Women Supporting Women Forever – #ChallengeAccepted

A look at the reportage by the New York Times can take you through the timeline of the origin of the #ChallengeAccepted or #WomenSupportingWomen challenge – whichever you thought it was. Naturally, the trend caught on in India a day-and-a-half late. Women posted selfies on Instagram and Twitter with emotional messages on what the challenge and the women in their lives meant to them.

It was clear that many Indian women were not aware of the origins of the challenge.

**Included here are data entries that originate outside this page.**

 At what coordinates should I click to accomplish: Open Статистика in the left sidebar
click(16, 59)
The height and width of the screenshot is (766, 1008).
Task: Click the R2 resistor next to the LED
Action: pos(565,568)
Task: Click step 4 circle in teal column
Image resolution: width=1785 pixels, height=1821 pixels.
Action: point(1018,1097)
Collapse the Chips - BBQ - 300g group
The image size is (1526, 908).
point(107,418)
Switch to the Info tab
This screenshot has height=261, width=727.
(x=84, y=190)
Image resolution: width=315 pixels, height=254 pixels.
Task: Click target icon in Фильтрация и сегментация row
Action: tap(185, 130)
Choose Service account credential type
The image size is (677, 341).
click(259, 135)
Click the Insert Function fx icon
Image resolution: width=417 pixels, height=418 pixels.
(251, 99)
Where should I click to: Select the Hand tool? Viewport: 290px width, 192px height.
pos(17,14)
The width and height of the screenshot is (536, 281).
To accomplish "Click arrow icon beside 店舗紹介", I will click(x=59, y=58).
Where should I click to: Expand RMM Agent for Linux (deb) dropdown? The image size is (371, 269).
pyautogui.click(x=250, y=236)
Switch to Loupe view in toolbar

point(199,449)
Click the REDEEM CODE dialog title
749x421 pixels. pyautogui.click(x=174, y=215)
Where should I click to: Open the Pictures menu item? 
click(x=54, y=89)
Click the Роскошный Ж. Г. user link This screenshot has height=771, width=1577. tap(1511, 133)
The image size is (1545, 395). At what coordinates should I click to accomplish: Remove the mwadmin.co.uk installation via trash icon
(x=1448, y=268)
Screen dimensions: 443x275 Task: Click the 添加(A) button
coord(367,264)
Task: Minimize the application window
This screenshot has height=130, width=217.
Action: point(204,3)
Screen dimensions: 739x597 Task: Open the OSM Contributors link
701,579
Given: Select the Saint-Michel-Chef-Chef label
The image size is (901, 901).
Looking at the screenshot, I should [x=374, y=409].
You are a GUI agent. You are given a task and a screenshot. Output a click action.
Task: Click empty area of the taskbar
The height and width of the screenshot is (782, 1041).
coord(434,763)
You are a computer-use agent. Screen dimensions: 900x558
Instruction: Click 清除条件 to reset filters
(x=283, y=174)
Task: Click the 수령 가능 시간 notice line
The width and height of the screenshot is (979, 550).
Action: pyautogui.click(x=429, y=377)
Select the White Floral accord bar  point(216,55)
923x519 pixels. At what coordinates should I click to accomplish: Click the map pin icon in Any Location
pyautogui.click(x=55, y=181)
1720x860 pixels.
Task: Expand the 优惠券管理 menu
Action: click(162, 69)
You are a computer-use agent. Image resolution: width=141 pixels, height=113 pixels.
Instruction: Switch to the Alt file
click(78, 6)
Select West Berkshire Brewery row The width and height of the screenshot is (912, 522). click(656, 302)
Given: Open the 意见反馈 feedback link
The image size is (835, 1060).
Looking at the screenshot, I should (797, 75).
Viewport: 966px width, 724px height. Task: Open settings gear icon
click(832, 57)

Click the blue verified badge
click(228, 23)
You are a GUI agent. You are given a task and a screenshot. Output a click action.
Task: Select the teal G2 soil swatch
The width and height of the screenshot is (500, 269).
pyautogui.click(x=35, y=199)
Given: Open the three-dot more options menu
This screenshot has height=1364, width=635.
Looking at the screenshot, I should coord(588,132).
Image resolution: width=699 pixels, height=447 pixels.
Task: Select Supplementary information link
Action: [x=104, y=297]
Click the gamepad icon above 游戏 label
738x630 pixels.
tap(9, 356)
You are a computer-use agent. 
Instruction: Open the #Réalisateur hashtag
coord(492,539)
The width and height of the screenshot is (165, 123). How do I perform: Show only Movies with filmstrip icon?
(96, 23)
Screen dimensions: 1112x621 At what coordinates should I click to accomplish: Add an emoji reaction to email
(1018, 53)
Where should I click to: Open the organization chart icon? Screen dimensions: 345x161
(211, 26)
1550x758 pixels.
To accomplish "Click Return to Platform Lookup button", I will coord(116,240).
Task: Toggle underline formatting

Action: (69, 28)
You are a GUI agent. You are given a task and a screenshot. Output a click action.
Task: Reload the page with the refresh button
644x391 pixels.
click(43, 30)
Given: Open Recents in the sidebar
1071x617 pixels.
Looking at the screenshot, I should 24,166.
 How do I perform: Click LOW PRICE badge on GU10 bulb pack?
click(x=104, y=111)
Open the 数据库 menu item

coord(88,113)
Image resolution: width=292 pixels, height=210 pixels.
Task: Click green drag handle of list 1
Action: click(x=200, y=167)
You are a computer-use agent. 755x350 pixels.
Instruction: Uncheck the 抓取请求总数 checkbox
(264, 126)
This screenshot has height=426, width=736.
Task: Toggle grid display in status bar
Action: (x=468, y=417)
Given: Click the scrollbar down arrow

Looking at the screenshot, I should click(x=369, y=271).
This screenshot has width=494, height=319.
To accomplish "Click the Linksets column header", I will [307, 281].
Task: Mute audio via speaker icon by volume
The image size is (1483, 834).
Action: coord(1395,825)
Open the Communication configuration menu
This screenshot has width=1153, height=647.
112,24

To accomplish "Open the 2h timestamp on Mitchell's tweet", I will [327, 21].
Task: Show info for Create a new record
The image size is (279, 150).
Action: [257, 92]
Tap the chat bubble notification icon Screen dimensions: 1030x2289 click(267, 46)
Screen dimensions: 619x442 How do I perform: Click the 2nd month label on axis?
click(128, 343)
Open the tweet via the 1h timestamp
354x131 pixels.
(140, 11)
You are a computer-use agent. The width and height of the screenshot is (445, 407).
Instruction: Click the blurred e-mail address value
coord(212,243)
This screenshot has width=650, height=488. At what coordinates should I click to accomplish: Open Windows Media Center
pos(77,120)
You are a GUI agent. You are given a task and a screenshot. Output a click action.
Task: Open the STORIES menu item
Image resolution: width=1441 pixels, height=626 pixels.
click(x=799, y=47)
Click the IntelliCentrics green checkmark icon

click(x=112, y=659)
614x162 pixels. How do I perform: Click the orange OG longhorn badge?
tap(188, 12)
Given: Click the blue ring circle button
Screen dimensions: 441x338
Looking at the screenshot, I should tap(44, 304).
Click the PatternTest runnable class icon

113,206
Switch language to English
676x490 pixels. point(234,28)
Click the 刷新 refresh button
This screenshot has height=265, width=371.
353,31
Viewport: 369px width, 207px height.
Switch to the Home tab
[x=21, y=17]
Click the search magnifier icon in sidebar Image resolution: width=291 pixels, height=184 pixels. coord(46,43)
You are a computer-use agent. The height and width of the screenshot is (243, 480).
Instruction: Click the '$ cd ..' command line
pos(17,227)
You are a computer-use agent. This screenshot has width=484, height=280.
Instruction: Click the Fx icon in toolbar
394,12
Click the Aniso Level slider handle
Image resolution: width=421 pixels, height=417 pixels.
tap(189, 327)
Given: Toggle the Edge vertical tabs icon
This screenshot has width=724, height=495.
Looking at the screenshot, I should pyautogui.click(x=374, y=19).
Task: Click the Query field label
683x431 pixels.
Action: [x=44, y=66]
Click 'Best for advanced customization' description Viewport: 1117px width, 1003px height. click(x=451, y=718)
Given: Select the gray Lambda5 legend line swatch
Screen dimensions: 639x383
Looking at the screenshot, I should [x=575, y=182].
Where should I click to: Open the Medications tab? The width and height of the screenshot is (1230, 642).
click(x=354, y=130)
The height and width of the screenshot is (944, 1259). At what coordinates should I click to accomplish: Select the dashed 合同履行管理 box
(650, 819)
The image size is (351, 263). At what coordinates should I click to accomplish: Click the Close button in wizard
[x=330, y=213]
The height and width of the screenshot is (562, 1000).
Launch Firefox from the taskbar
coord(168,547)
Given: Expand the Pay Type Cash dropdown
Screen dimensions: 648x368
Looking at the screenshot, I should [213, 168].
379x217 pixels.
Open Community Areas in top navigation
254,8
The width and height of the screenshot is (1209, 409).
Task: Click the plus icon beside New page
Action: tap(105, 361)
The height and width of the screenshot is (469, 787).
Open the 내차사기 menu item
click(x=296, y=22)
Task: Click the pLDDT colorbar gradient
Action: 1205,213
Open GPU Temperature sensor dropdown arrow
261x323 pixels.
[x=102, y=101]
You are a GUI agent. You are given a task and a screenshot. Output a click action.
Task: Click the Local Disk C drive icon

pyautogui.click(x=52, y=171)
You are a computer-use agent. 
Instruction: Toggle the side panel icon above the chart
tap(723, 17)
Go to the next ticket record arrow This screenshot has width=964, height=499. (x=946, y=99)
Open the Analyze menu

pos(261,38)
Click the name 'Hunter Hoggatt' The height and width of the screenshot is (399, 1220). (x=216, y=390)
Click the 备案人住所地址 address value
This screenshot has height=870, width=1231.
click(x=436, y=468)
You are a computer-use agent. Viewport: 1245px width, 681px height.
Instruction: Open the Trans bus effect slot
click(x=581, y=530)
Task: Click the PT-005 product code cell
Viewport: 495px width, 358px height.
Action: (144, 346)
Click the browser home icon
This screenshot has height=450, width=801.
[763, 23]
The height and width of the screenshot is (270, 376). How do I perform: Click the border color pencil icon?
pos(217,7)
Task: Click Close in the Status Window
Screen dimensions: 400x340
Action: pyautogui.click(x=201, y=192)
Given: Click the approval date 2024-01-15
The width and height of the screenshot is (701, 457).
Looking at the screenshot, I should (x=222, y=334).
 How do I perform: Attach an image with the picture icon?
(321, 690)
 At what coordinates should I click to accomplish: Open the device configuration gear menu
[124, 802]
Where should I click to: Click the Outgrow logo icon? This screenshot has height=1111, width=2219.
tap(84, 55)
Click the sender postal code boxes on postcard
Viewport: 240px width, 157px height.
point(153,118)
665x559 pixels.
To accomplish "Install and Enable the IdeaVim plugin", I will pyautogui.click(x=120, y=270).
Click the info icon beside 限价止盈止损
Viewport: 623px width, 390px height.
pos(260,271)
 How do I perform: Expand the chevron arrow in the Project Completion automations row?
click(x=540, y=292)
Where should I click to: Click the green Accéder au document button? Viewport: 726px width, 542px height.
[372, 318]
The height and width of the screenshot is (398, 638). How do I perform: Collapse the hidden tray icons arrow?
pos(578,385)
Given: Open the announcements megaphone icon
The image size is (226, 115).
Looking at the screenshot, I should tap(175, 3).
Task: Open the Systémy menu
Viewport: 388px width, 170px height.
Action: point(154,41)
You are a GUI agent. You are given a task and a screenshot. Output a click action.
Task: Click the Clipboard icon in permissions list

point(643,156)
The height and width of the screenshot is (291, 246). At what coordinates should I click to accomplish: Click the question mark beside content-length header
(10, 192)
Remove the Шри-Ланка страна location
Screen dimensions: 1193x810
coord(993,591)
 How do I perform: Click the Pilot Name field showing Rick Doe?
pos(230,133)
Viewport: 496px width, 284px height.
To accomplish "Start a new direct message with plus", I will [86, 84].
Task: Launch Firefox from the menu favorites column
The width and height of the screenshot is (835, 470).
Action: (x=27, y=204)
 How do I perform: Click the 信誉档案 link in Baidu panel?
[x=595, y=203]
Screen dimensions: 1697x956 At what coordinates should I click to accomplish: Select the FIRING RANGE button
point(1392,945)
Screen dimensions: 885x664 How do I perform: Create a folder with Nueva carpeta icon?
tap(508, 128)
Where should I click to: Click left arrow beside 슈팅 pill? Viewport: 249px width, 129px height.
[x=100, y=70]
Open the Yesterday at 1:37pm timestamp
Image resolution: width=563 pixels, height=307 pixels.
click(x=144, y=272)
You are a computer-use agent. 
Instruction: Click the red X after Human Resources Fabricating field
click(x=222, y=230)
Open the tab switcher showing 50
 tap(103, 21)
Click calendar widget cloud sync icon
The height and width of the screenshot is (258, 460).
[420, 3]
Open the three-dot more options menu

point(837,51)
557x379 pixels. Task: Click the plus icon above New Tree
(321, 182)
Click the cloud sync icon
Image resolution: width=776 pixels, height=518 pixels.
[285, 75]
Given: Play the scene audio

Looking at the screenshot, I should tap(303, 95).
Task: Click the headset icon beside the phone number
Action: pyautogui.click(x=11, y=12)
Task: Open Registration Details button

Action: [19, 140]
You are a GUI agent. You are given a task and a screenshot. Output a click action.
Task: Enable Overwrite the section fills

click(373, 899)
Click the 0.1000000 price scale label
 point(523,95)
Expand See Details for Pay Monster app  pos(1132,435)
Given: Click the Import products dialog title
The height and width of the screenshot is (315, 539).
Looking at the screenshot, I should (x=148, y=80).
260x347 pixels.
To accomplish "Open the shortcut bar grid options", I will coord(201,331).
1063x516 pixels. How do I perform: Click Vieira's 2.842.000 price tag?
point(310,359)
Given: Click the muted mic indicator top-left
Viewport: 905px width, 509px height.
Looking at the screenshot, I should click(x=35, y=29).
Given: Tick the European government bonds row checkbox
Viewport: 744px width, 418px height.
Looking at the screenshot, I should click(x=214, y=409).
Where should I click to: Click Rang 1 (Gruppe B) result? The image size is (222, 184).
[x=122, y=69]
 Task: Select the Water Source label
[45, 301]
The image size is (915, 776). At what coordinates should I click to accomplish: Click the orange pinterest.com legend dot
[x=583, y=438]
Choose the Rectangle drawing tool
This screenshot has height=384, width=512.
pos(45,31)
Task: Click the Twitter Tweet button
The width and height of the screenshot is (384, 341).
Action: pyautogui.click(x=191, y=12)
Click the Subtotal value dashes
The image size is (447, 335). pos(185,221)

As it picked up speed, there were many regular women who spoke of colourism through black and white photos, and women who stated their solidarity with the Bahujan movement. Slowly, trans, bi-gender and gender non-conforming individuals started sharing their photographs after getting challenged by cis-women friends and the trend took on an entirely different form. Perhaps for the first time in recent years, as I scrolled, I saw an organic rise in conversation around queer feminism from regular Indians.

Even so, with non-stop selfies pouring out with #ChallengeAccepted, the message seemed to have gotten missed in the virality.

There have been a few women sharing posts in good conscience, to highlight why people are posting BnW photos. They are trying to create awareness for femicides in Turkey. There are mainly two accounts (@auturkishcultureclub and @minaonthemoon) whose posts on the matter of femicides in Turkey were shared widely – mostly through Instagram.

In the cross-posting, as people tried to find the origin story, it was even thought that the challenge was sparked by Alexandria Ocasio-Cortez’s reply to Representative Ted Yoho’s sexist remarks in Congress about her last week. It was also believed to have been kickstarted in Brazil, after Instagram seemed to indicate it was so.

However, I would like to take a moment and ask that even after discovering the real message of this particular challenge  – do you feel more aware, or do you feel somehow scammed into feeling shame for not knowing something?

Welcome to social media activism 101. You have just been shamed for not being aware of a political issue. Classic rookie mistake. Thankfully, you can delete your black and white images if you feel so compelled. Either way, nobody can really question your intent.

Social media challenges are actually a great way to increase activity among cohorts. They can be viewed as a single prominent conversation starter among groups of people, which unites them temporarily while increasing a sense of community.

Challenges are often very simple to execute and gain virality because of their simplicity. They have to achieve a critical mass for the winning prize to unfold. In the case of activism, unlike in marketing, the message is the prize. Like the Ice Bucket Challenge, which was to raise awareness about a rare disease that slowly makes all the muscles of the human body deteriorate progressively.

Doing the challenge – dumping a bucket of icy water all over yourself – leads to a sort of muscular numbness that could perhaps make some feel empathy, instead of just sympathy, for someone with ALS.

Although, the real numbness which we combat today is mental stagnation because of the constant media messages that we are hit with day after day. This concept is explained very well in the brilliant book Manufacturing Consent: The Political Economy of the Mass Media by Edward S. Herman and Noam Chomsky.

It is applicable to social media as well. Our consumption of content has been restricted to social media and people spend large parts of their days scrolling through posts. Since the success of the #MeToo movement, many feminists online have started hashtag campaigns to raise awareness and create solidarity. Most feminist hashtags are plain and straightforward. There are no hidden agendas and no sudden surprises. Which is why some commentators even comically suggested if this was started by men.

But with #ChallengeAccepted, and the message apparently getting lost in an online game of Chinese Whispers, the shame is now categorically for women to bear as they must bite their tongue for participating in a challenge with a bloody origin. I read the explanation and very gruesomely imagined the black and white photos as dead women on Turkish TV. I tend to take things too literally, owing to my utter lack of humour about these things.

I love that there are progressive women around the world trying to create new movements and make themselves pioneers of women’s rights in the 21st century.

But I hope we realise that it is not a good practice to keep speaking up about the impact of shame in furthering misogyny, while using it as the means to educate one another with ‘gotcha’ moments.

I would like to accept the challenge of teaching each other directly through openness by saying – women are being murdered in Turkey, as they are in India too. Women all over the globe are brutally killed in violence daily, which our governments do not seem to have any answer for. Even though women make up half of the workforce and citizenship, our administration continues to be unresponsive to the need for justice for women.

And to support the voices of all these women, there are things that we can all do beyond making social media posts. We can sign petitions and write to representatives and demand justice through any means available to us in our region. Women must learn to organise and work with the lawyers and activists among them, who can help us on this journey.

We can also post selfies and create meaningful conversation of why we support and love each other – every single day.

And to that I would like to say – #ChallengeAccepted.